The players have said they are willing to reduce their salaries, but not as much as the league or the clubs want.

“After analyzing the current circumstances of the sector and given the distance in conversations with the players’ association, it is necessary to adopt measures in view of the serious economic crisis that COVID-19 is causing in the Spanish soccer industry,” the league said in a statement.

It also added that government furloughs are “an exceptional mechanism to avoid and mitigate the negative impact that COVID-19 is having on the sector, and thus guarantee its subsequent recovery.”

According to media reports, the league expects losses of 957 million euros ($1.03 billion) if the season is canceled, with 303 million euros ($327 million) lost if it resumes with games in empty stadiums and 156 million euros ($168 million) of deficits if it continues with fans.

The players said the total cuts in salaries requested by the league would account for 451 million euros ($487 million) if the top flight cannot restart.

The reduction in salaries being discussed reportedly varies depending on the clubs, and also on whether they are playing in the Champions League or the Europa League.

Team captains met with the players’ association late Friday to discuss their options after the league earlier in the day called for all clubs to put the footballers on government furloughs to reduce labor costs while the stoppage of play continued. The furloughs help the clubs and guarantee players their jobs once the crisis is over.

The league said it is responsible for preserving an industry that represents 1.37 percent of the nation’s gross domestic product and employs about 185,000 people.

Atlético Madrid and Barcelona were among the clubs to resort to the furloughs in recent days. Both reached an agreement with players to reduce their salaries by 70 percent, and guaranteed the wages of other employees were unaffected.

There are nearly 125,000 cases of the new coronavirus in Spain, which on Saturday surpassed Italy as the country with the second-most infections behind the United States.
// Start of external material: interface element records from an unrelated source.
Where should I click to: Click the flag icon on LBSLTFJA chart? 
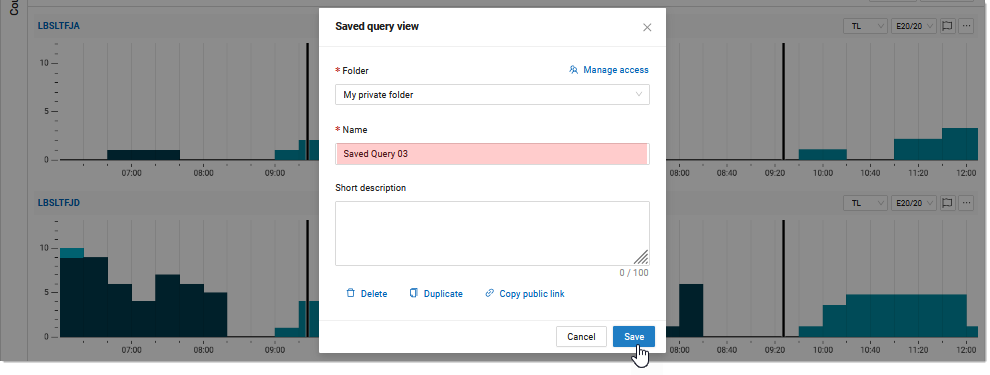[947, 26]
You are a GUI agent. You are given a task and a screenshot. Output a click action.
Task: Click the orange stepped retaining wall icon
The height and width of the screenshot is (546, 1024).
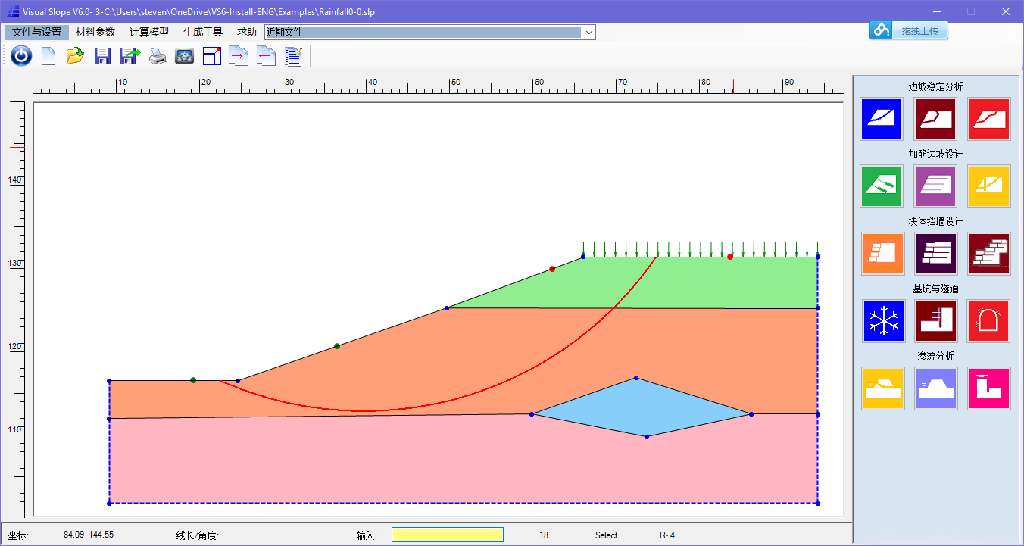tap(883, 254)
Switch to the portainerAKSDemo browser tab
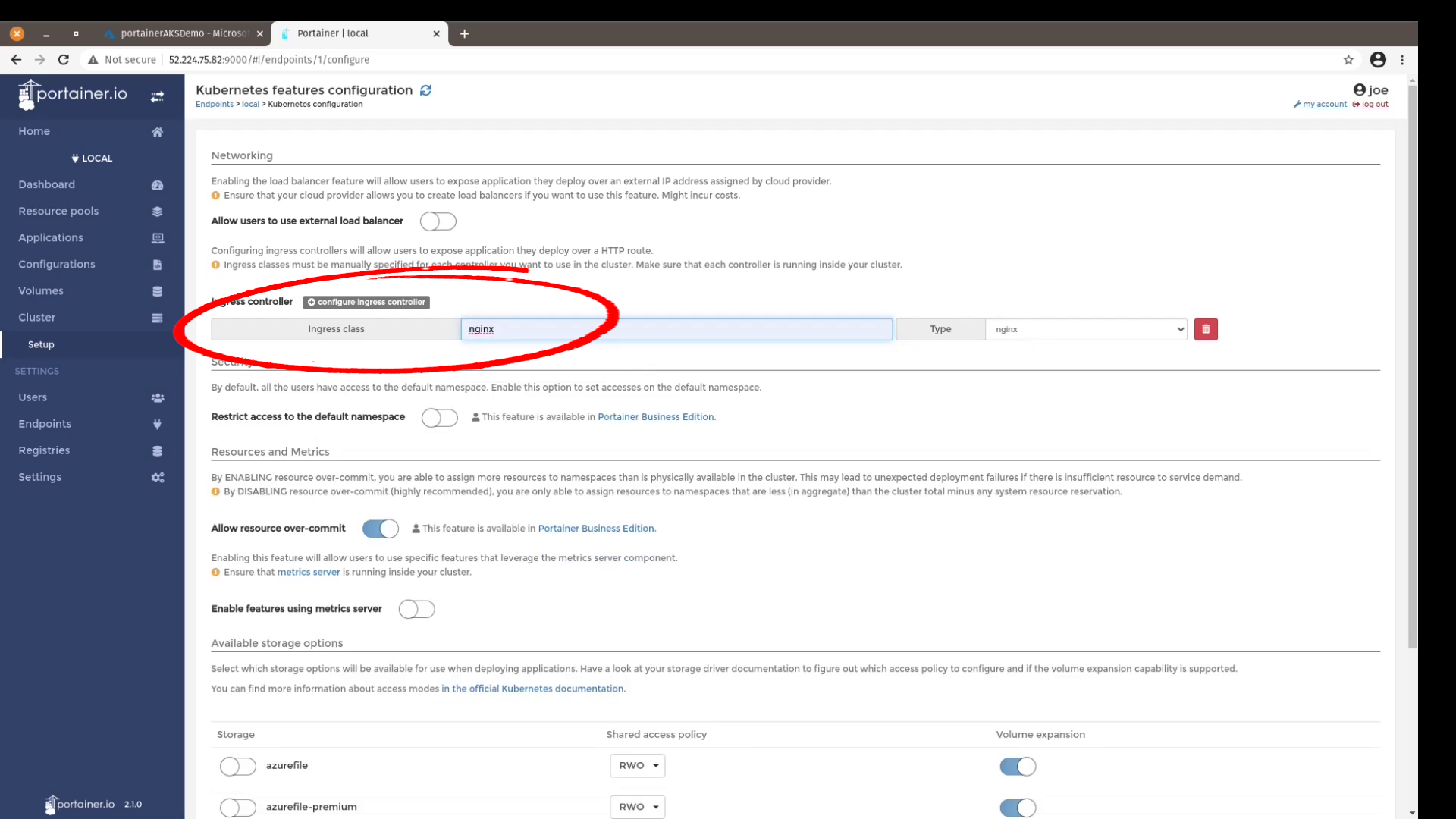The height and width of the screenshot is (819, 1456). 182,33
The death toll in the nation stands at 11,744.

The government is expected to extend lockdown measures until April 26, likely keeping the Spanish league suspended until then.

The league has said the season won’t resume until authorities deem it safe for everyone’s health. It said it will recommend a “minimum of 15 days” of practice before the games can restart, though it suggested recently the training period may begin with restrictions before the lockdown is removed.